I- A alteração ao EMFAR introduzida pelo art. 7 da
Lei n. 15/92 quanto à passagem à reserva, durante os anos de 1992 e 1993, dos militares com mais de 36 anos de serviço e demais condições enunciadas nas al. a), b) e c) do n. 1, não é um regime excepcional discriminatório, porque utilizou os critérios que habitualmente determinam a passagem
à reserva e, o tratamento diferenciado que introduziu não representa uma lesão profunda dos direitos e expectativas dos recorrentes, mas um sacrifício atenuado por algumas compensações (como a aplicação de regime favorável no cálculo da pensão e a transferência para o Estado dos encargos dos militares por tempo acrescido para a reforma) sendo também que o objectivo de redimensionamento dos efectivos a conseguir em dois anos, não era compatível com outras medidas com menor impacto sobre o pessoal do activo.
II- Também o princípio da confiança garantido pelo art.
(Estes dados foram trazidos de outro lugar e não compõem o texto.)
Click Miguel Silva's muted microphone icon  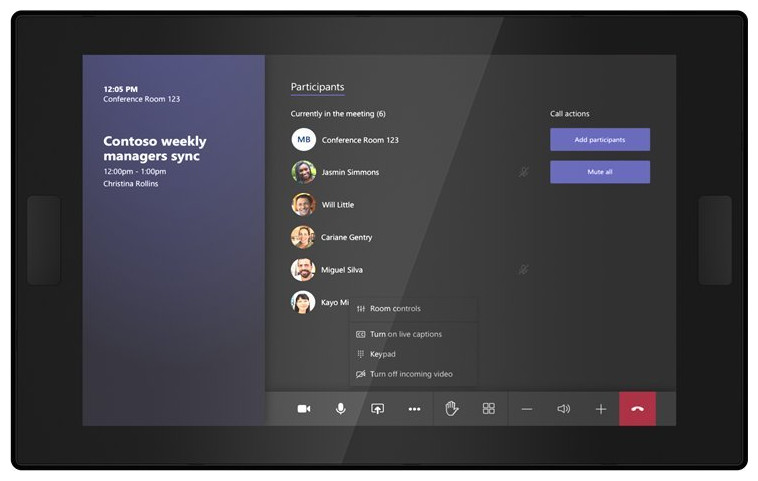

2 da Const. não é atingido pelas regras do referido art. 7 porque aqueles militares não tinham direito algum constituído na sua esfera jurídica que tivesse sido atingido, mas apenas expectativas de carreira; além de que estas expectativas de carreira eram sempre bastante limitadas pelo facto de terem mais de 36 anos de serviço militar, a alteração temporária de critérios foi mitigada e revestiu-se de cuidados especiais e garantias para os atingidos.